Recent approaches on pTT quantification mainly focused on echocardiography and CMR imaging, as they both provide non-invasive time-resolved visualisation of a contrast agent bolus in right and left cardiac chambers while crossing the pulmonary vasculature [8, 29]. Although a systematic difference in pTT between CMR imaging and echocardiography of 1.4 s has been described, both methods were shown to reasonably correlate [8]. However, beyond ventricular function and myocardial strain, which can both be assessed by echocardiography as well, comprehensive CMR protocols provide additional tissue characterisation in the same examination to assess myocardial oedema, infarct size and microvascular injury which can help to further predict patient outcome [30]. As pTT can be assessed by first-pass perfusion CMR imaging, a sequence that is already often included in comprehensive CMR protocols, imaging duration does not lengthen, which makes pTT a feasible and readily available parameter. We acknowledge that gamma variate fitting requires some post-processing; however, corresponding automated tools could be implemented in standard CMR reporting software to provide a usable and fast application [12].
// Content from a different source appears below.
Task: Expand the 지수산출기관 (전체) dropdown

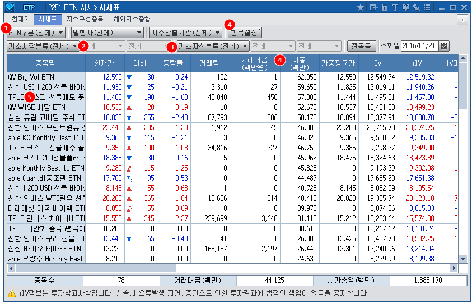Action: [185, 33]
We acknowledge the following limitations of our present study:

In this observational CMR study, only stable patients (Killip class < 3) at the time of CMR and first-time STEMI were included; hence, our findings may not be transferable to haemodynamically less stable patients or to patients with previous myocardial infarction. Notably, the vast majority of STEMI patients present with Killip class < 3 [31].
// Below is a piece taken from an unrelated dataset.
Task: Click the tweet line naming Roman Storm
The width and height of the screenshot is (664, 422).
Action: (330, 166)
The lack of a validation cohort and the relatively small number of events in our cohort represent an important limitation of the study. Our cohort comprised patients with relatively high LVEF; a subgroup analysis of patients with impaired LVEF was not feasible due to the small number of adverse events. However, pTT was still predictive of patient outcome, highlighting its value for risk stratification even in preserved LV function.

According to current guidelines, echocardiography is the recommended imaging modality during the hospital stay after STEMI, while CMR is considered as an alternative in inconclusive cases, thus hampering the broad applicability of pTT measurement via CMR [14]. However, growing data on improved prognosis assessment with CMR in addition to known advantages of CMR over echocardiography such as better detection of left ventricular thrombus might strengthen the role of CMR after STEMI in future guidelines [32]. As pTT provided incremental prognostic information over LVEF, CMR might be indicated in patients with reduced LVEF in echocardiography; however, further studies to assess possible patient benefit from such an approach are needed.

To conclude, pTT assessed by first-pass perfusion CMR imaging emerged as an independent predictor of MACE with incremental prognostic value to established prognostic parameters and could be used as an alternative for risk stratification after STEMI.